The present profusion of NoSQL databases can't last. But while it persists, two of the problems it gives businesses are finding skills for all the technologies they're trying out and then managing the resulting complex vendor relationships, according to Dave McCrory, CTO of Riak company Basho.
At the moment companies often use specific databases - graph, in-memory, key-value and object-store - for specific jobs and specific data constructs, and that trend will continue for the next few years. But firms are already starting to bridle at the prospect of running so many technologies.
"Companies are trying a bunch of different things right now. They're seeing what seems to work better and what doesn't.
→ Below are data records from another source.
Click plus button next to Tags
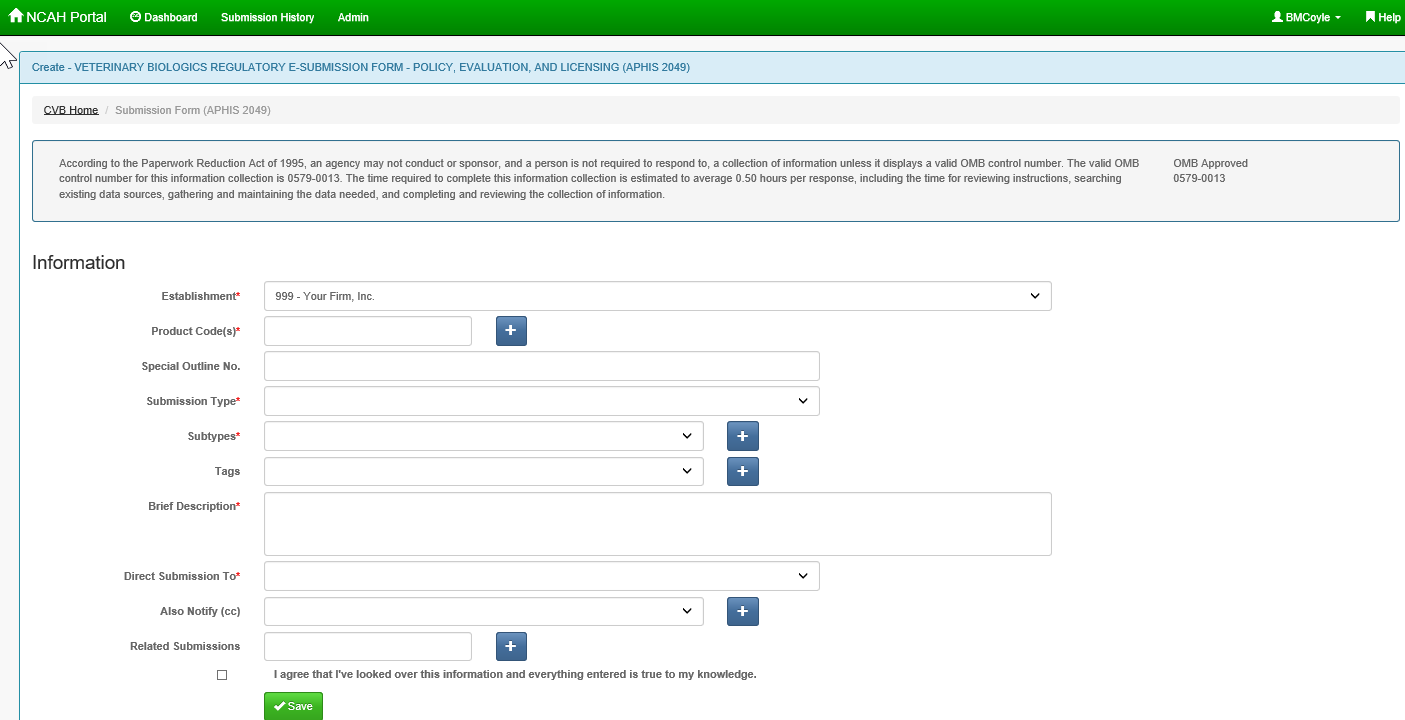The width and height of the screenshot is (1405, 720). point(742,471)
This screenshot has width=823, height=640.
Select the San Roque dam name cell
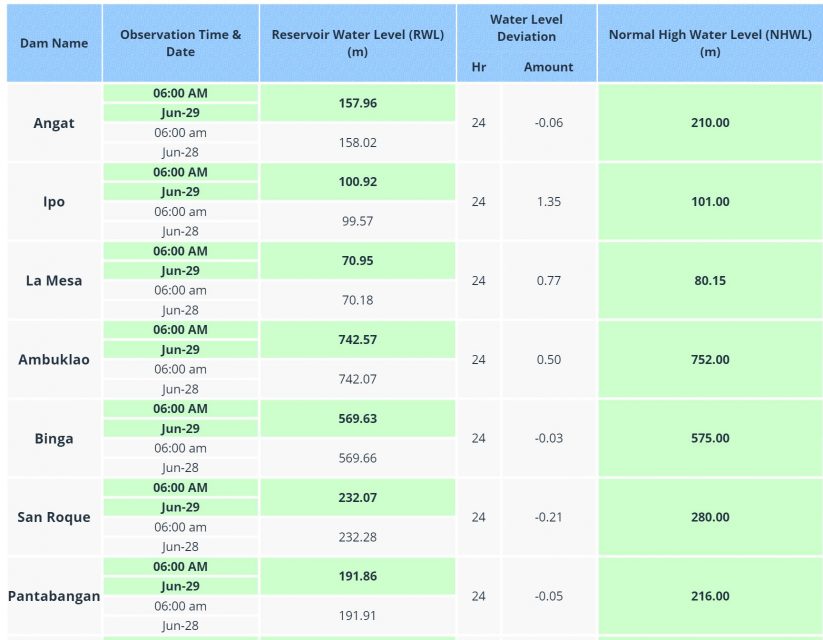pyautogui.click(x=54, y=517)
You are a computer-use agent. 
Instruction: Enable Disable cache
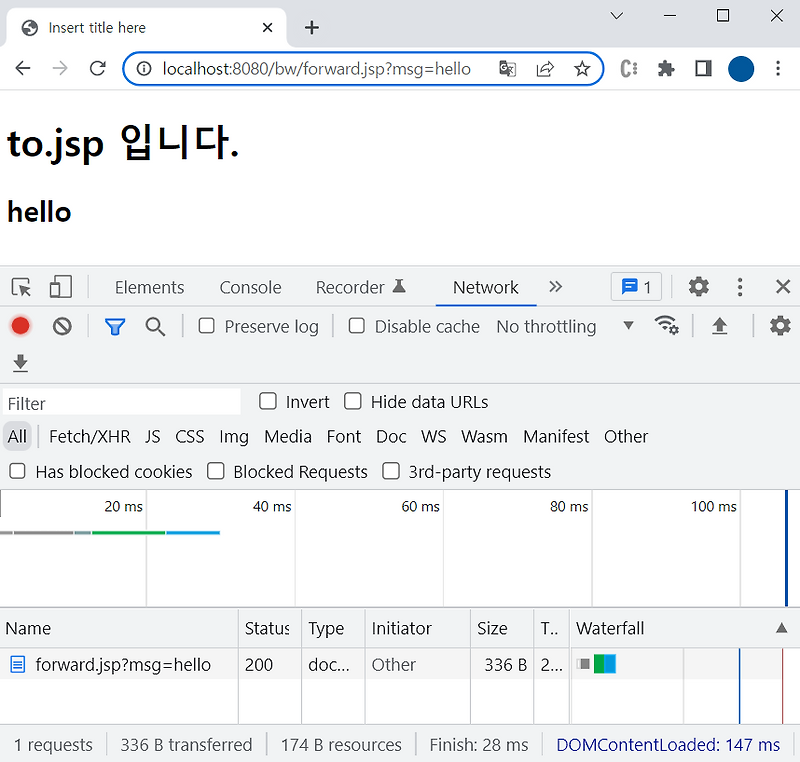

But they're going to converge on a small number of more broadly usable solutions," McCrory said.
"That means that some databases will go away, some will be acquired and some will simply end up going out of business."
Of the 250-plus technologies listed in the DB-Engines rankings of databases by popularity, slightly more than half are not relational and so fall into the NoSQL camp.
Last month database firm Basho, which created Riak and continues to develop it as an open-source project, unveiled the latest release of the distributed NoSQL key-value data store, which it describes as having improved write performance of between 50 and 150 percent.
McCrory sees his previous position at Warner Music Group, running Cassandra, Hazelcast, OrientDB, RabbitMQ and Elasticsearch, as epitomising the issues raised by an abundance of technology.
"You needed three people who understood each of those to be able to effectively manage and maintain them and troubleshoot them if a problem arose," he said.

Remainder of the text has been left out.